As I reflect on life and the things I’ve observed I realize that this is a reoccurring theme. If I were to be honest with myself I would admit that I don’t experience this type of  unease very often.  I’m typically content with what I have. However I’ve seen how craving affects those around me and the suffering it brings.

It plays itself out most with relationships. Craving is usually what causes people to go from relationship to relationship. They see someone they want and have to have that person. They pursue the person, get them, and then realize that they didn’t want that person after all or it wasn’t what they expected. I’ve experienced these situations in a way where people have pursued me, wanting certain things from me. Then once they have me or get what they want from me they no longer want me.

It’s not easy to find myself in those type of situations but what I’ve learned from them is to recognize the signs from others early on. Most of us have the assumption that anything other than what we’re experiencing is the ideal–the grass is greener on the other side. We’re constantly looking over that fence wishing we were there. But what we’re seeing is only what’s on the surface and never the reality. We don’t experience the reality until we walk over to the other side, but by the time we do that it’s too late. We’ve already abandoned what we had to gain something else, something that we never truly wanted nor needed to begin with.

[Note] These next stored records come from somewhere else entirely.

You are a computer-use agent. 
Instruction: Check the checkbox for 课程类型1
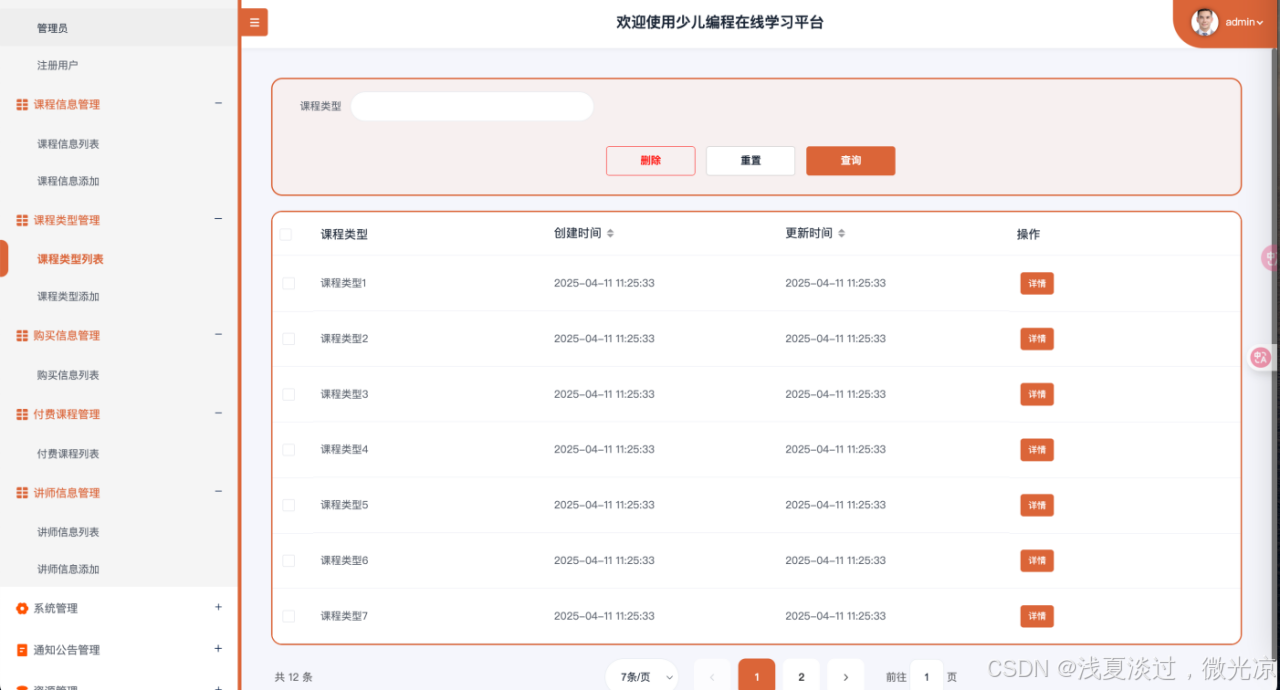coord(286,283)
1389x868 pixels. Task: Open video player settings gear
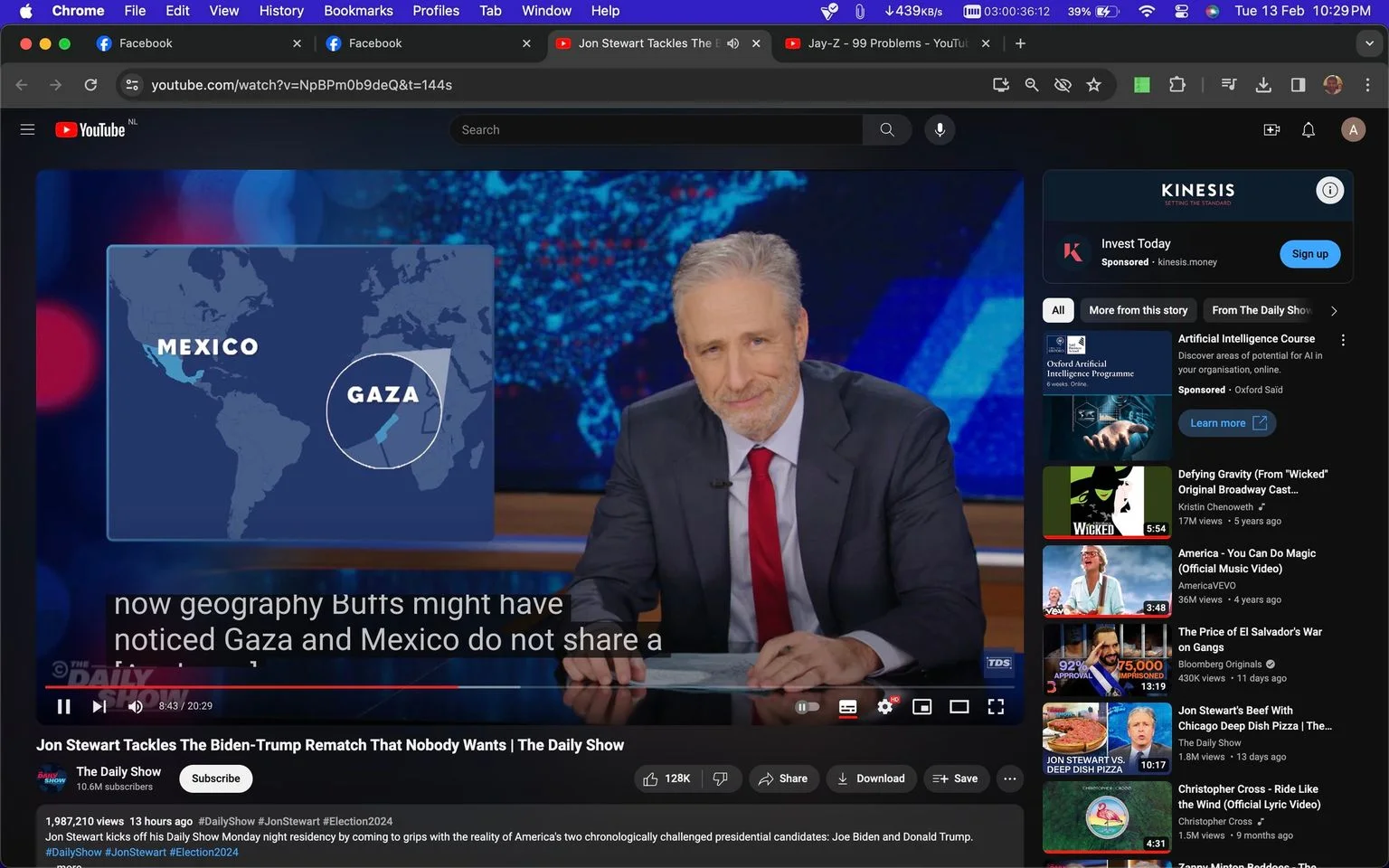885,706
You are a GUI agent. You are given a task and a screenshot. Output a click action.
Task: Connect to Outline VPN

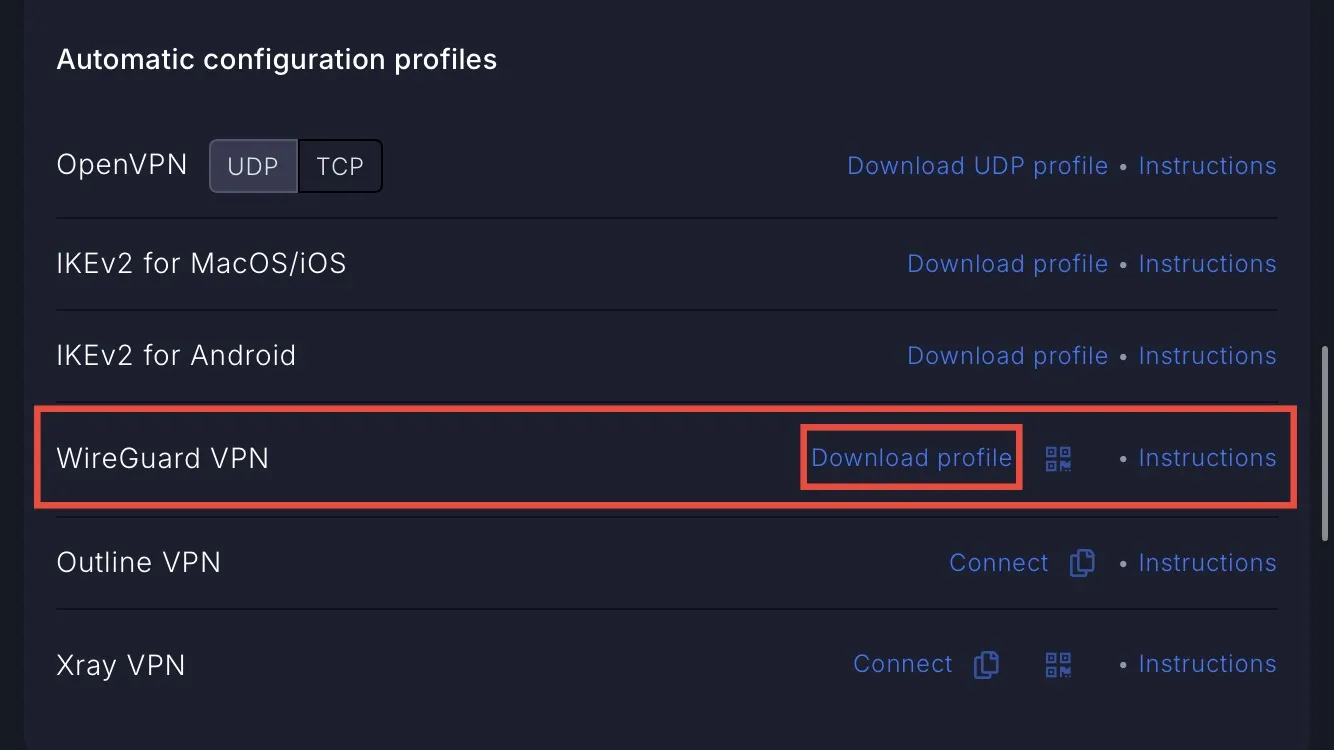pos(998,563)
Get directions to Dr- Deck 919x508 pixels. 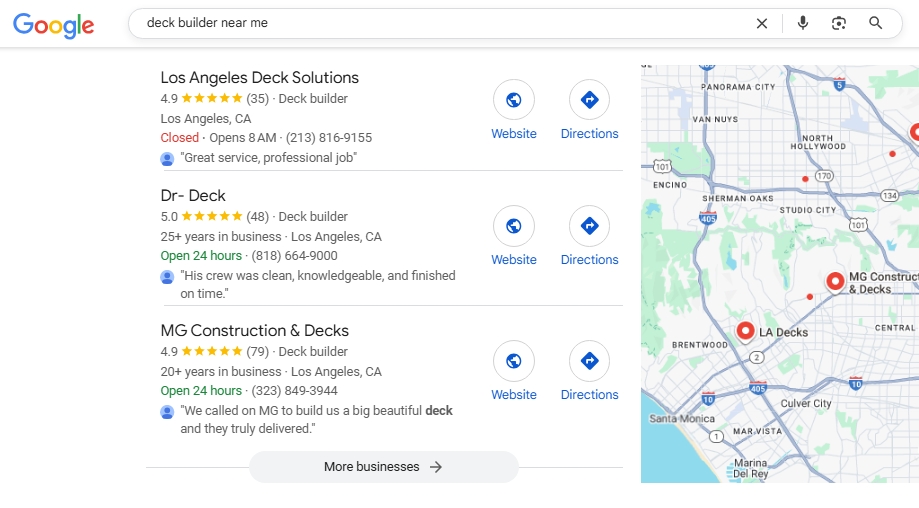(x=589, y=226)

A lesson in contentment is to remember that the grass is greener where you water it. We can spend our energy wishing for anything other than what we have or we can learn to cultivate the elements we feel are missing in our own lives.

Another aspect of cultivation is knowing when not to get in our own way. We may plant seeds but we are not in control of how those seeds take root and grow, if they grow at all. Nature is on its own time and too often impatience causes us to trample over the very grass we’re trying to nurture.

I’m entering into a very unique period in my life. The  current  circumstances and relationships I find myself in have caused me to find a part of myself that I’d lost a long time ago. I’m also experiencing an unprecedented sense of self-awareness. The combination of self discovery with  self-awareness can be overwhelming at times, causing me to be impatient with my process. For once I’m actually excited about my journey. I’m anticipating the destination. I see the destination. More than ever I have to remember not to get in my own way. To be mindful of the grass I’m watering.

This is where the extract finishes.